Elang sudah kembali ke posisi semula dan mengemudi membelah kesunyian malam. Ia pikir, Elora tidak menganggapnya karena belum mengajaknya bicara, ternyata jauh sebelum hari ini, Elora telah menyiapkan keputusan besar. Elang menunggu kabar selama enam tahun ini, dari hati yang paling dalam ia masih menyayangi wanita itu. Laki-laki itu masih ingin bersahabat kendati ia telah berumah tangga saat itu, Elang akan menutup rapat tentang perasaan Elora padanya karena Elang tidak ingin Elora malu atau risih padanya. Elang tulus. Tapi hari ini, Elora telah mengabarkan tentang hati yang memang tidak ada lagi perasaan apa-apa.

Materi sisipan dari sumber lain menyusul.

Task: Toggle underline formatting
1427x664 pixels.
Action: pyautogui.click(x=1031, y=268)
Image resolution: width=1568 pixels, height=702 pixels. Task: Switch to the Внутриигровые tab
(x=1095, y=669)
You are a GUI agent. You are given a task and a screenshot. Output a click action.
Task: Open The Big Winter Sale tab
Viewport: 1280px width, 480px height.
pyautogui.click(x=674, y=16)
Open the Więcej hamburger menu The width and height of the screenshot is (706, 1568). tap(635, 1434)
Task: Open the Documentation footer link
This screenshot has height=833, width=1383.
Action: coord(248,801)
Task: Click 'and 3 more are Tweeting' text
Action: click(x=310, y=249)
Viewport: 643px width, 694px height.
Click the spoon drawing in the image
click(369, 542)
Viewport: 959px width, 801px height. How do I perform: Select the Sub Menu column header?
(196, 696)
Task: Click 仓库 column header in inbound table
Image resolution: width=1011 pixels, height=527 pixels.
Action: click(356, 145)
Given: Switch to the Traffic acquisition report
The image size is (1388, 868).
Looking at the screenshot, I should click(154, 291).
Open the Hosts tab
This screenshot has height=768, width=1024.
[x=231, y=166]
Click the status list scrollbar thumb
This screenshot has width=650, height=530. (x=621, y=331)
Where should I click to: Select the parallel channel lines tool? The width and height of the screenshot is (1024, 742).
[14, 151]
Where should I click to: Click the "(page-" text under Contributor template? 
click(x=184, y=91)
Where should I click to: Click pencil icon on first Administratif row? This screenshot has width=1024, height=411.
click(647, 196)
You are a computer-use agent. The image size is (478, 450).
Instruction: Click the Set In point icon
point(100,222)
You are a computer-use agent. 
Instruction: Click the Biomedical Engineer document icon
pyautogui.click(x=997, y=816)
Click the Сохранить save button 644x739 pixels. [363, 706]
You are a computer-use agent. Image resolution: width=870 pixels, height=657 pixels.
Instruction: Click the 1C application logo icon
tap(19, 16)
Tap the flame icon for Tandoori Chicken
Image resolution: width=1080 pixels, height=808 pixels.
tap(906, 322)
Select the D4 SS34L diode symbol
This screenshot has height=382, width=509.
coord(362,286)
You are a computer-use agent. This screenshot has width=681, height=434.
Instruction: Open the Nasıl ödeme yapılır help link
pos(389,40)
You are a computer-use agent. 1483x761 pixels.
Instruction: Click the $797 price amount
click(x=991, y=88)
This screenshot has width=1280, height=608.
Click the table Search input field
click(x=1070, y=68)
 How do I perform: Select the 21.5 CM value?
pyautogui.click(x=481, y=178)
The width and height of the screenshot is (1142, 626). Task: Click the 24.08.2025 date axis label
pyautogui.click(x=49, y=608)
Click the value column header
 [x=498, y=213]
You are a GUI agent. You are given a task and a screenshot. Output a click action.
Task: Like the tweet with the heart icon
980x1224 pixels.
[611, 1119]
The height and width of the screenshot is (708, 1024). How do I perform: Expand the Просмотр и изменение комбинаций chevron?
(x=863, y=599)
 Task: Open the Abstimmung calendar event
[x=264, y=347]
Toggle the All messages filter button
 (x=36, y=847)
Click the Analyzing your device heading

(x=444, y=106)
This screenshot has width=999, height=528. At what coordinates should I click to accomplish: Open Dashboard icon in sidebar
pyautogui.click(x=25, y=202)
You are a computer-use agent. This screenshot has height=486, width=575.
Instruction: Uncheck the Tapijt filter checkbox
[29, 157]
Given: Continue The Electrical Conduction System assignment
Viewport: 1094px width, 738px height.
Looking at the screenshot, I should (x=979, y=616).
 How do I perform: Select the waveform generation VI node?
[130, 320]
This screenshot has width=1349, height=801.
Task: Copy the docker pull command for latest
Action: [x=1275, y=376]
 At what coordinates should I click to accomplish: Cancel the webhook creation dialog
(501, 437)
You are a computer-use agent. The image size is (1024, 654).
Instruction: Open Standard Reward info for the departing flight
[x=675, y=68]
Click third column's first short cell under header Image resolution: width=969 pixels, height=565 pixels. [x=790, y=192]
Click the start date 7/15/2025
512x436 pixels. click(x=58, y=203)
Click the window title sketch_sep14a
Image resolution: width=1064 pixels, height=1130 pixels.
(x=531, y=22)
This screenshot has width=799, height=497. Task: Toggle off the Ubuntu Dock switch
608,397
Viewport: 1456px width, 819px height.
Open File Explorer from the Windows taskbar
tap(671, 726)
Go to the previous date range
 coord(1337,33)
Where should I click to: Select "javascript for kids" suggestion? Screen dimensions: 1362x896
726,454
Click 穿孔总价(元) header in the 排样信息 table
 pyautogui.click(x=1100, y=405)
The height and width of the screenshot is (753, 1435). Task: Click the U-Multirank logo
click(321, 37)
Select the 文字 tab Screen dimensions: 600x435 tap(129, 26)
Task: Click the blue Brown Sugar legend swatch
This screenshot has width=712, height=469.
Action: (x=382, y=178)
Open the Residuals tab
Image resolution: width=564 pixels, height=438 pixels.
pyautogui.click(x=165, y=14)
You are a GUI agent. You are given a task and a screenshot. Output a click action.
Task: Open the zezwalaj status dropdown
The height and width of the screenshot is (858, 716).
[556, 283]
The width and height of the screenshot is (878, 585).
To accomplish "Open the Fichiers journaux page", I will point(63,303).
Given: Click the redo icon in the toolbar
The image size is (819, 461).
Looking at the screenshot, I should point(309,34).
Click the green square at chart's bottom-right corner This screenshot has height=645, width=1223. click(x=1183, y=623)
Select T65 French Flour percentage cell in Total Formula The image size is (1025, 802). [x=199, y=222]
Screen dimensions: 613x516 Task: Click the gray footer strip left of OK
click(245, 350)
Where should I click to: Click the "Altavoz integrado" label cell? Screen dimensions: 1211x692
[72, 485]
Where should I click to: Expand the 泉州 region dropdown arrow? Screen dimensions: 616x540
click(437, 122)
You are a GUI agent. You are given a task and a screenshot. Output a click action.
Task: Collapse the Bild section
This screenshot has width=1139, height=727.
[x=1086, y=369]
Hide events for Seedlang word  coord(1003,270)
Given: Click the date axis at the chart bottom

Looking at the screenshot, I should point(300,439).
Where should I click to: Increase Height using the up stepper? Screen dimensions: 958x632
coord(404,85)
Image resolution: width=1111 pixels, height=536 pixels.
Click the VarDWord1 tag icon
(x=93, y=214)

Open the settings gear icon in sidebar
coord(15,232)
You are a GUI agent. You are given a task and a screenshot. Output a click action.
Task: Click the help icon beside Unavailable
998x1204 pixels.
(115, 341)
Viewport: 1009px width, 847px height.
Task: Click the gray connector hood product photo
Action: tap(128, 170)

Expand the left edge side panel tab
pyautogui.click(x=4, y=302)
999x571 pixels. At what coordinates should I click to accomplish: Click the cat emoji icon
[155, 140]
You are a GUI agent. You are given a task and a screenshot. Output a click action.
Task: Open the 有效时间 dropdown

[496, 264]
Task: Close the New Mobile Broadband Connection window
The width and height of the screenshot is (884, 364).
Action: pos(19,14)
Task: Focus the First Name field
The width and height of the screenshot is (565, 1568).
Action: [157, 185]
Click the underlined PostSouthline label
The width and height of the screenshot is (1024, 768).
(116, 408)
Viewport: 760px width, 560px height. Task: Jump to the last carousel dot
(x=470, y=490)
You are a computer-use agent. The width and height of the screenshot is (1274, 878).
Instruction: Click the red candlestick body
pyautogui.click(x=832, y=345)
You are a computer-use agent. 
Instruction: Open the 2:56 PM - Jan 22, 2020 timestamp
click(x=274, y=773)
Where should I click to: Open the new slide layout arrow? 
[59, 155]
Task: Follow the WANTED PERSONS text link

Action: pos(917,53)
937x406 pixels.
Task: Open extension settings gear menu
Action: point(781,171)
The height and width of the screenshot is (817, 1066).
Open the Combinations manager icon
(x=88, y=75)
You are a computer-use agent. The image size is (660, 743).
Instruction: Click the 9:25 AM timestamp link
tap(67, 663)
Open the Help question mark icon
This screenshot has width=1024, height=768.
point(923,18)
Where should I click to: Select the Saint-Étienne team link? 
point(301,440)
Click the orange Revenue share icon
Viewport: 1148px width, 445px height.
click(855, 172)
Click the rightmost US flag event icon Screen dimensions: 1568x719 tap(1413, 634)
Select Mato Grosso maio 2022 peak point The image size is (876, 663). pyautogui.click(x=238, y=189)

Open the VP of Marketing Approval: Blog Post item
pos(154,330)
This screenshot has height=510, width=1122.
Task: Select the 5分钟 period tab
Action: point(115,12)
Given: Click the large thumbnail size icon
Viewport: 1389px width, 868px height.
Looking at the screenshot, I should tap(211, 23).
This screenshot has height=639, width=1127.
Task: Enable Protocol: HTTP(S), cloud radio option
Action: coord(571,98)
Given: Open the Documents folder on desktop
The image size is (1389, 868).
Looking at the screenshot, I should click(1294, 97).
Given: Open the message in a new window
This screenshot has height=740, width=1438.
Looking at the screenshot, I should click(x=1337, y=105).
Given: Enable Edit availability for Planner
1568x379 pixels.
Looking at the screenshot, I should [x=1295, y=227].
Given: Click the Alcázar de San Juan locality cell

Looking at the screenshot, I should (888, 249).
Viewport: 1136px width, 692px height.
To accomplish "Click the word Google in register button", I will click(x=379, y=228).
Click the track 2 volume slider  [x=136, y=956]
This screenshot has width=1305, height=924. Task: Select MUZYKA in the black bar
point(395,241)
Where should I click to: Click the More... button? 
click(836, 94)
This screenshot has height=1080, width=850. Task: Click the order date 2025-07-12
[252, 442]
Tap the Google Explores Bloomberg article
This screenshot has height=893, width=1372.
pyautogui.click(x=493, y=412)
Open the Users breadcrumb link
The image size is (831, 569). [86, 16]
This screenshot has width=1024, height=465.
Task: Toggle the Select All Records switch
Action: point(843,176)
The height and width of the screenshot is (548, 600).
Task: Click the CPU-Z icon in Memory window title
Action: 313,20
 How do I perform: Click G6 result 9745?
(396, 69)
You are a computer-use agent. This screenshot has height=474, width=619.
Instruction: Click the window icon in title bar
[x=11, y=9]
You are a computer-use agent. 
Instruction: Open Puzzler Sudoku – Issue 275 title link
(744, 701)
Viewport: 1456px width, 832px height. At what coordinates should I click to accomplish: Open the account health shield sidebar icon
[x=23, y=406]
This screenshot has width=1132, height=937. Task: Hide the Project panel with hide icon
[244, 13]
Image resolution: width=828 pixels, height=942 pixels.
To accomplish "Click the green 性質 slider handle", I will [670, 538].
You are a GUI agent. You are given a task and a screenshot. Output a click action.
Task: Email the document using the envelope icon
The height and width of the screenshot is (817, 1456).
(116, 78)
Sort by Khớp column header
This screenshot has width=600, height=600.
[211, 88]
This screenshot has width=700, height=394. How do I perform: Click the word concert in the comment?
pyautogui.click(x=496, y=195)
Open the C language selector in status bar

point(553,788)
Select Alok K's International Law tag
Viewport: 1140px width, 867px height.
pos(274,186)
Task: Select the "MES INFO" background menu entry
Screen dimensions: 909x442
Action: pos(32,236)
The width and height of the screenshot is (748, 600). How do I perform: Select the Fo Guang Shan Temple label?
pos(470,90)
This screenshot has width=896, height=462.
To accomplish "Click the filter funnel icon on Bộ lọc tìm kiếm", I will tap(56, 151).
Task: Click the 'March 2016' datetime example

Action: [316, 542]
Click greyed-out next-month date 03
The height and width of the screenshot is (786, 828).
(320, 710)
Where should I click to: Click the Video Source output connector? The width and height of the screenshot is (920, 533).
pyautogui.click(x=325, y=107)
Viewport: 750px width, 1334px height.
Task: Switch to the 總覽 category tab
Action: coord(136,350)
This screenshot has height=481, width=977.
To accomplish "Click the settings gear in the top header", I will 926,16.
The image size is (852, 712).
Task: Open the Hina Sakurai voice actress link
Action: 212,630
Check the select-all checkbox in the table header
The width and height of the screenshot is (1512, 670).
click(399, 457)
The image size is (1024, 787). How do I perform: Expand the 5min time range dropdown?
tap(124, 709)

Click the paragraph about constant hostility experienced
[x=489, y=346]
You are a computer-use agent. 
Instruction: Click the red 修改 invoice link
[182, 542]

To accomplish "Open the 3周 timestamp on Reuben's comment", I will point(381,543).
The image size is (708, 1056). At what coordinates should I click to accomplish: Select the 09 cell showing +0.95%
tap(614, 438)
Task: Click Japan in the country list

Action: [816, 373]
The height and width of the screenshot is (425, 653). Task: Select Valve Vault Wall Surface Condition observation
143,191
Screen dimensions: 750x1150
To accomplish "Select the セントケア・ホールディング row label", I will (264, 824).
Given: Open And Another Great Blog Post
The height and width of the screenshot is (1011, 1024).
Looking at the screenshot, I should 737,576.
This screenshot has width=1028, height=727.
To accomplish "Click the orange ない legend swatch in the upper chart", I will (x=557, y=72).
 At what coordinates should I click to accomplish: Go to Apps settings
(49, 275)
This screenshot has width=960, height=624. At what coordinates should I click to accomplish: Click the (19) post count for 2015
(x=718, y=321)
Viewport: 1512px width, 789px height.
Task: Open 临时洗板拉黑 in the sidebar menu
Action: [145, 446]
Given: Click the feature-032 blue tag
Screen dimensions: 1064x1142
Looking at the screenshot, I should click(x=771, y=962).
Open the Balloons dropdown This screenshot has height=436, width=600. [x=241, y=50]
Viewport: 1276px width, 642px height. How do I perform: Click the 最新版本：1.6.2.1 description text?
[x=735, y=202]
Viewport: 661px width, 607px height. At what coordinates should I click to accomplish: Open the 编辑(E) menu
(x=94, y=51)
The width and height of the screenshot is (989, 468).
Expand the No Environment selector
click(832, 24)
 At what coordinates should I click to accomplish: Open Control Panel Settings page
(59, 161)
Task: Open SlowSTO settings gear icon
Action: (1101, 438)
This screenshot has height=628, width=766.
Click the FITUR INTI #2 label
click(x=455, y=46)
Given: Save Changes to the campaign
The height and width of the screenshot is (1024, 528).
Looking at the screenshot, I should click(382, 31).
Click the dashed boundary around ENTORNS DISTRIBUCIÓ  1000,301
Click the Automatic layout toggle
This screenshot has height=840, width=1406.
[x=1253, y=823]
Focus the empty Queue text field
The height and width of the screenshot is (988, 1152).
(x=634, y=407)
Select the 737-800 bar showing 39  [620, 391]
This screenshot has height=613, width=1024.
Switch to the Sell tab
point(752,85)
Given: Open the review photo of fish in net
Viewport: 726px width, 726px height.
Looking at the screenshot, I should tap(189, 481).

Ayah Emil tidak mengharapkan hubungan lebih, karena jauh di lubuk hatinya, ia masih menganggap Elora sebagai sahabatnya. Dan Elang masih mencintai almarhumah istrinya. Sampai di sini, apakah laki-laki itu salah?
"Maaf sudah salah paham. Maaf sudah mengganggu malammu." Elang tahu diri. Ia tidak layak menjadi seorang sahabat. "Aku tidak akan mengusikmu." berat, tapi Elang harus mengatakannya. "Terimakasih sudah pernah mengisi hari-hariku." itu adalah kalimat Elang sebelum Elora turun dari mobil di depan kediaman Fahri.
Elora tidak tahu, jika malam ini adalah malam kesekian Elang menitikkan air mata untuk gadis itu.